Friday, June 15, 2007

Satisfying Our Young

I left work early today with Dot & Chitra to join a 3.5 km walk organised in conjunction with the official opening of the Civil Service Club in Bukit Batok. It was a nice gesture by the PMO to release those who wanted to walk - part of the overall thrust towards getting the civil servants to be healthy & maintain a healthy work-life balance I suppose.

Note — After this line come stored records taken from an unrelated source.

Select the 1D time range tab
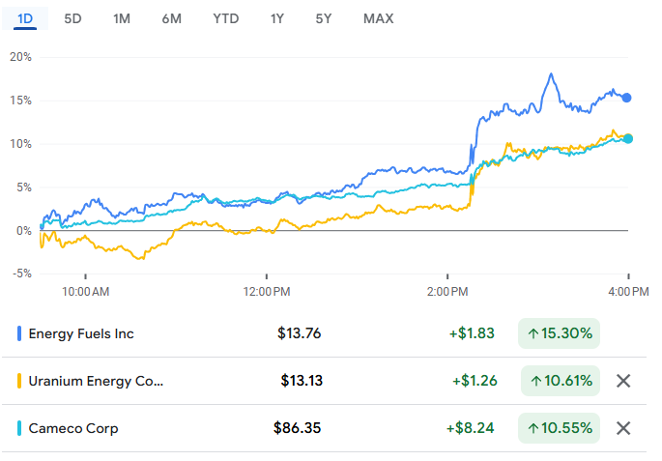The image size is (662, 461). pyautogui.click(x=24, y=18)
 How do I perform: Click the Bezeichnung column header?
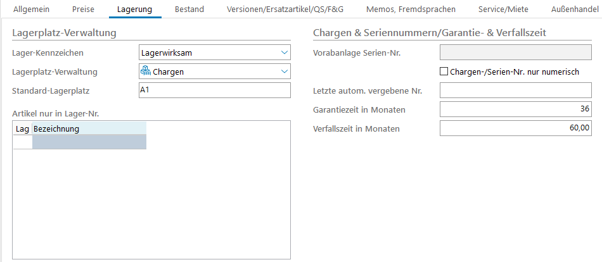[x=89, y=128]
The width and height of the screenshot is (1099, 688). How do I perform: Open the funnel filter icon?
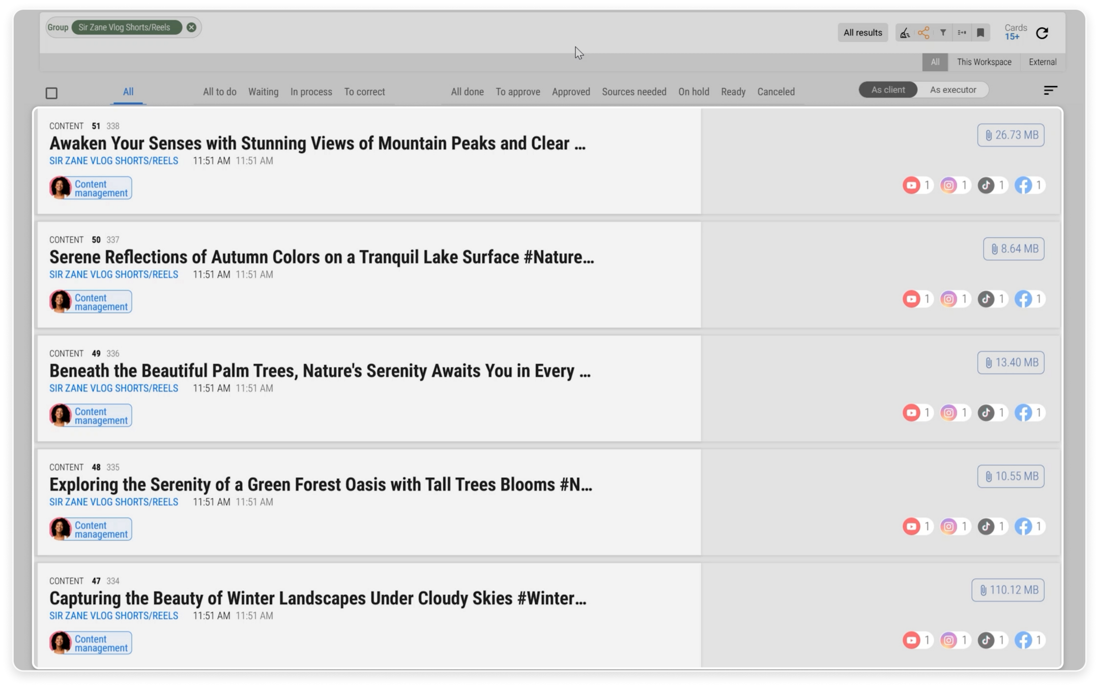click(943, 33)
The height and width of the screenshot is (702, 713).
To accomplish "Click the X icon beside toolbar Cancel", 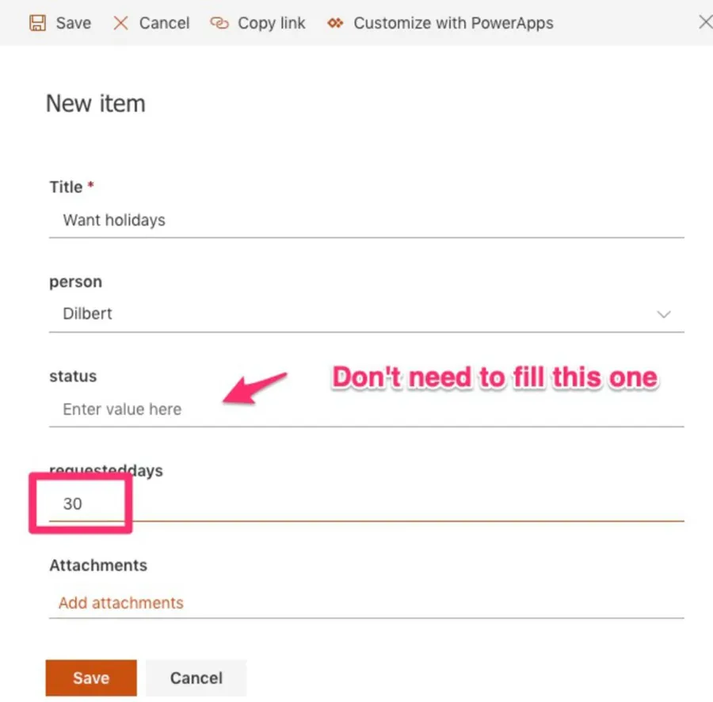I will click(x=120, y=23).
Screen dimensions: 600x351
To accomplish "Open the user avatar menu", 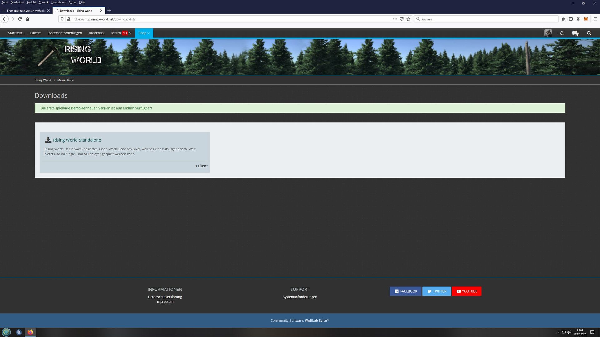I will click(x=548, y=33).
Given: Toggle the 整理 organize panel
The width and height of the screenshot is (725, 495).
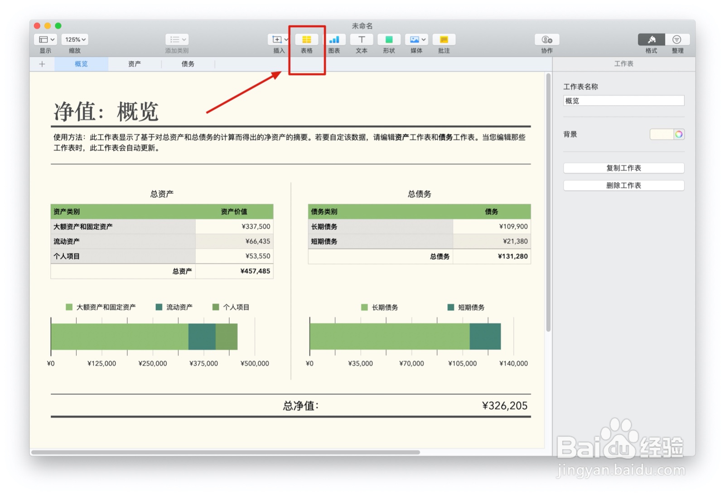Looking at the screenshot, I should click(678, 40).
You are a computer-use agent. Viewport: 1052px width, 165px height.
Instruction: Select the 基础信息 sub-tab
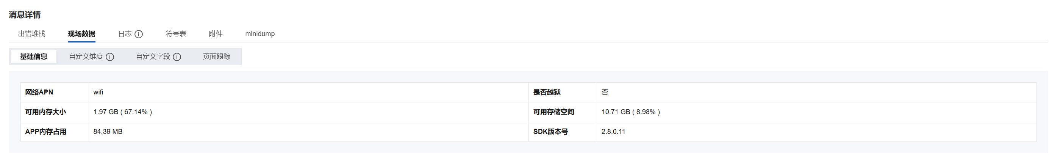click(33, 57)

Anyway, we got to talking during the walk about the most recent incident of a lawyer who seemed to have become so enamoured with alternative religious interpretations that he was prepared to throw away his career to join freedom fighters. What was interesting (and worrying) about it is that he does not fit the usual profile (or what we have come to think is the usual profile) of disenchanted, marginalised or poor young people who get enticed by the call of movements that promise liberation or a better life. Instead, this is a young man who has enjoyed the best that modern socity could offer - educated in premier schools, a skilled debator & orator, a lawyer in one of the top law firms here. Every thing we know about him screams that he must be an extremely intelligent young man well-versed in reasoning. Not some impressionable, passionate adolescent shaking his fist at an unjust world. What could have caused him to choose the path he did?

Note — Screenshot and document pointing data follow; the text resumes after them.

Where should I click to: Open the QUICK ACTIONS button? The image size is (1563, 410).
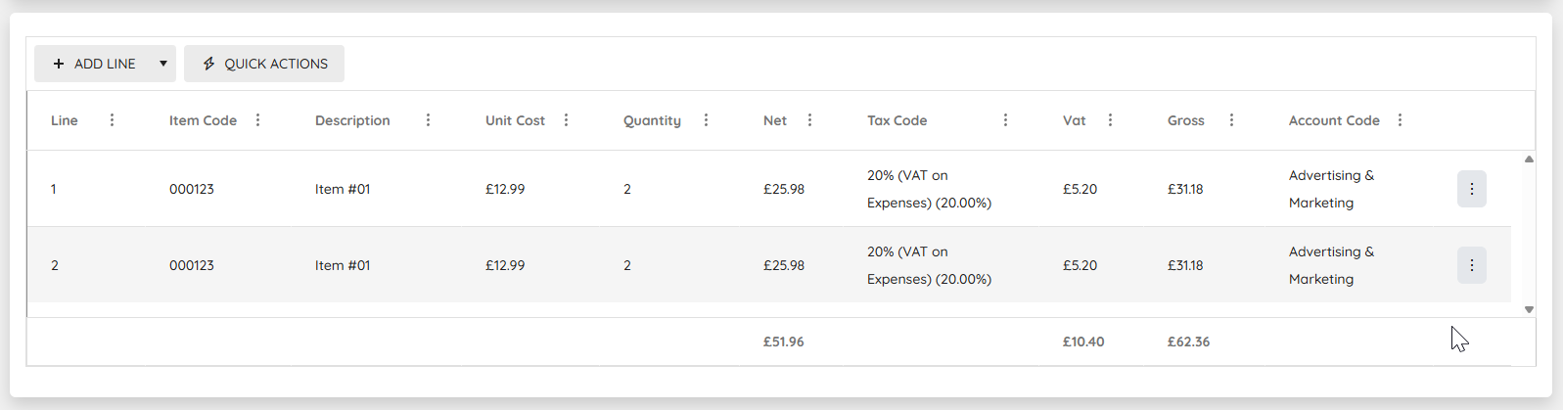264,64
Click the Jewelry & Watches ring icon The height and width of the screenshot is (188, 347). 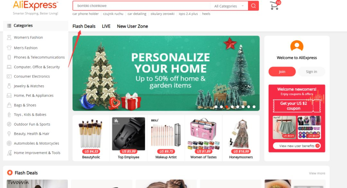point(9,86)
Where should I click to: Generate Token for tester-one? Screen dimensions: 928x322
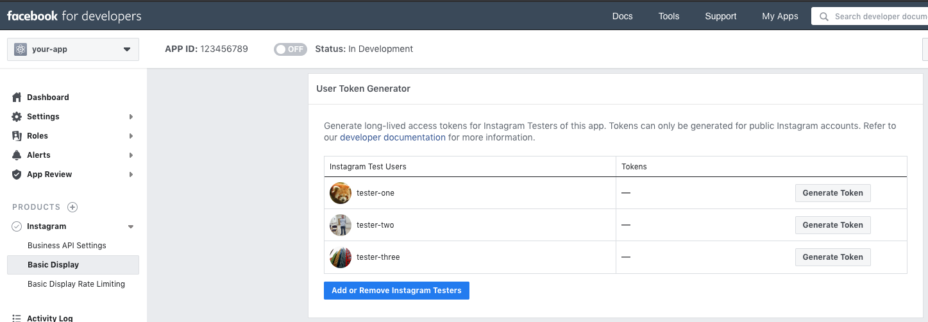click(x=832, y=193)
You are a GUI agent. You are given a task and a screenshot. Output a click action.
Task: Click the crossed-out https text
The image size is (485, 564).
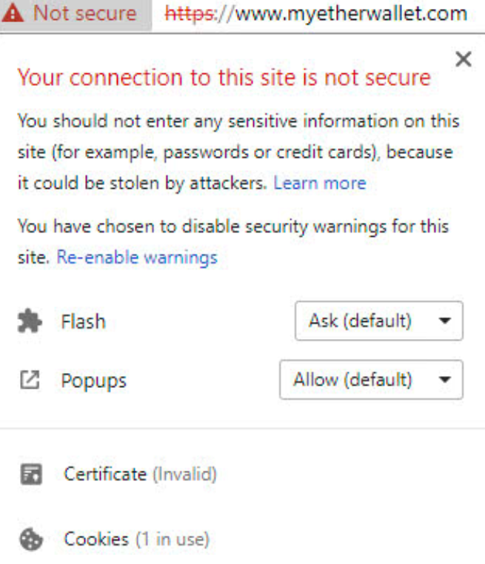pyautogui.click(x=190, y=14)
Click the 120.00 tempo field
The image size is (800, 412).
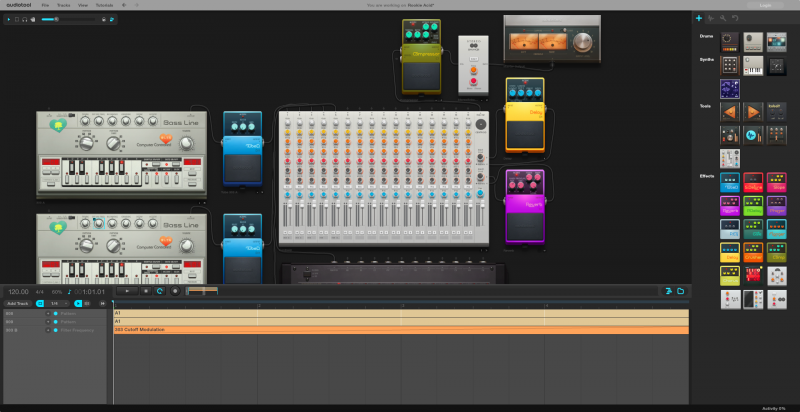(x=18, y=291)
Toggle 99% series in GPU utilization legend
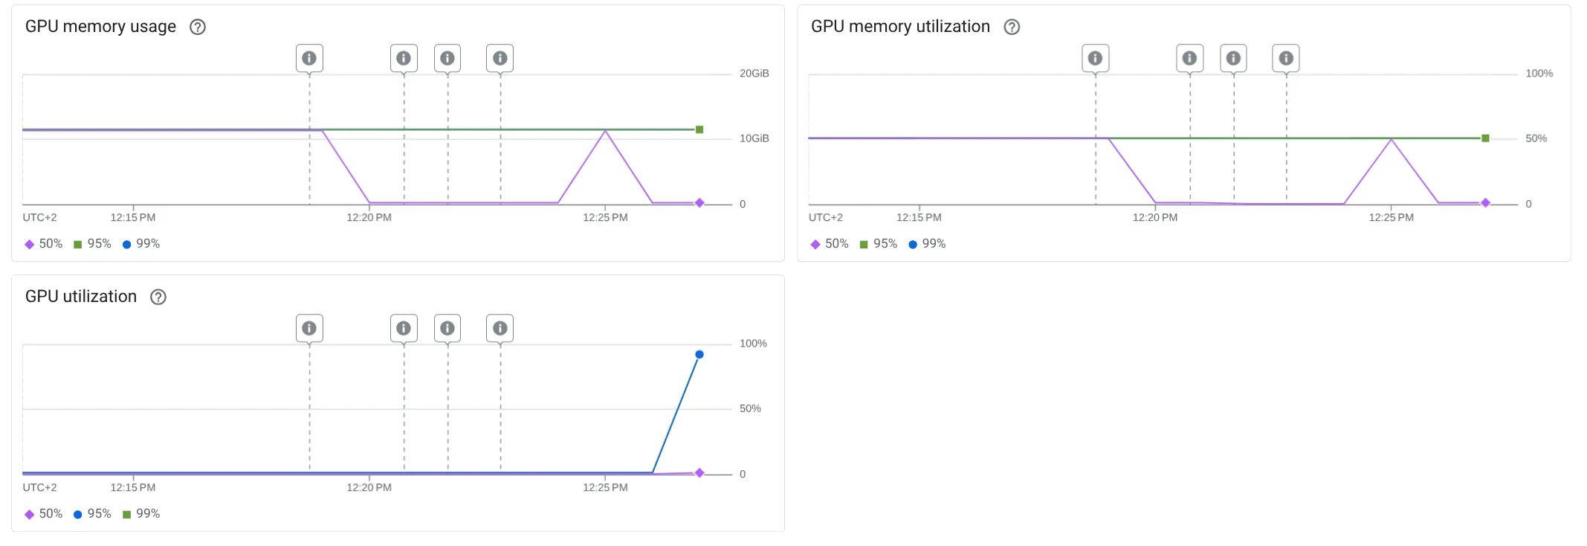The width and height of the screenshot is (1587, 546). click(141, 514)
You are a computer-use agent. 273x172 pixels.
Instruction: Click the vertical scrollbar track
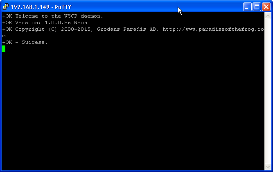coord(268,90)
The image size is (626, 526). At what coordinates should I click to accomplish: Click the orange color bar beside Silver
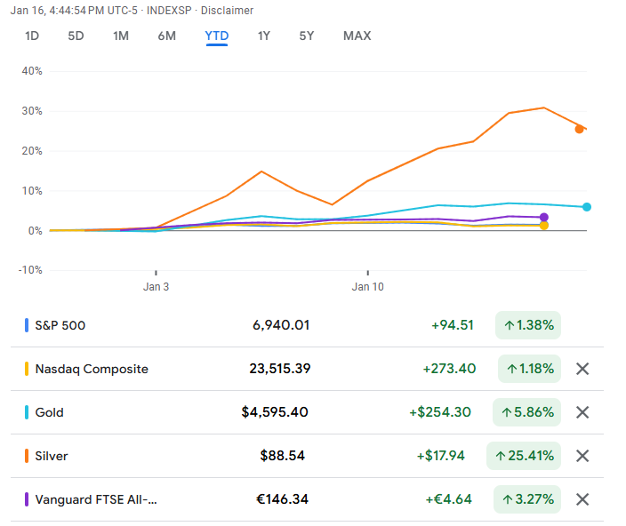coord(27,456)
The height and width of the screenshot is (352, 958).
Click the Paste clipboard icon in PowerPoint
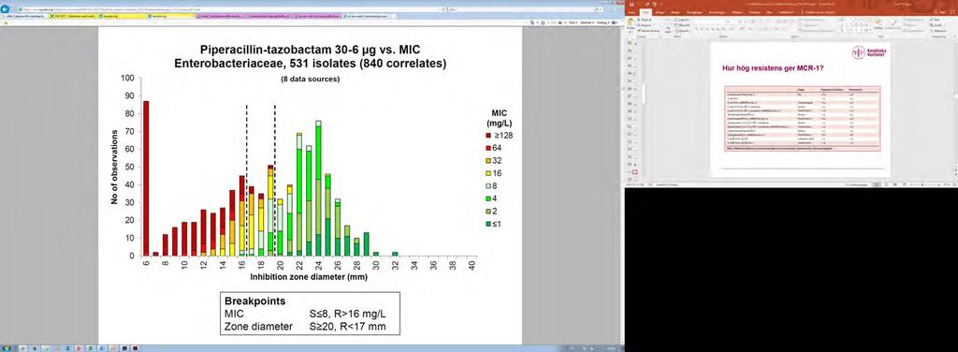pos(631,22)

That got me thinking, of what religion had to offer the young minds of today? More specifically, what does Christianity have to offer the young people today? The young today are more widely read, have access to information, fads, lifestyles that were unimaginable during their parents' times. And the more intelligent they become, the more they question. The more they demand. And this is not necessarily bad. In fact as an educator, I am proud that many of our young minds today think far more deeply and engage in far more rigorous debates than I did when I was their age. And that is as it should be. We have encouraged precisely these habits of mind, this desire to inquire and we should not seek to quench it now.

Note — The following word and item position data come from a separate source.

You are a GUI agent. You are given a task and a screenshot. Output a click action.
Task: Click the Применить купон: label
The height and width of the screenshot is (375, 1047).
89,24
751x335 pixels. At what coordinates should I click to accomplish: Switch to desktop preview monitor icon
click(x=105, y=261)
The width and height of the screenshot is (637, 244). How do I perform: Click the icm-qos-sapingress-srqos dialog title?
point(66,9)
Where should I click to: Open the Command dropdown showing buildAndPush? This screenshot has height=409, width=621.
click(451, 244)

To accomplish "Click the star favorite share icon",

What we do need to watch for is when young Christians seek and do not find answers in our churches. The Bible is clear on this - "Love the Lord your God with all your heart and with all your soul and with all your mind and with all your strength.' (Mark 12:28-30) God created us as reasoning beings and He challenges us to use it to understand Him and love Him. And this was the first attraction of Christianity for me - that there was intellectual satisfaction in engaging with the Bible. I first read the Book as a literary work and tutored a class in NUS on Comparative Literature, dealing with the themes and imagery of books in the Bible. I just loved the way the analysis hung together. And even now I get a lot of satisfaction in studying the Word, asking questions, attending workshops, listening to sermons - there is just such a wealth of wisdom in the Book and it has taken many men a lifetime of work just to analyse it.
So the young people who question and thirst to know more must be encouraged, challenged to go deeper, encouraged to question & answered - within our churches. That is vital. Because if the young cannot find answers to their intellectual curiousity within the Church, there are many other alternative ideas waiting within their reach to fill this intellectual void. That, to me, is a big challenge today. We need to have thinkers, philosophers, scientists, social historians who have tasted and tested the Lord and know He is good and faithful and immeasureably able to stand any scrutiny, stand on any witness stand - the unshakeable Rock.
Attending a talk by LT Jeyachandran of the Ravi Zacharias Ministry last week, I felt awed to be in the presence of such a brilliant mind. I felt challenged to re-examine what I believe, why I believe and who I believe. I think that is a crucial journey any Christian must make - especially the young. I was touched by LT's humility and I know such humility can only be seen in such an intelligent man when he has walked with God and seen His hand in his life.And after my discussion today, I feel really thankful that God has raised such thinkers for kingdom work. And I pray that we will be ready to respond with compassion, humility and a razor sharp mind to the young inquirers in our churches. Lest we lose them.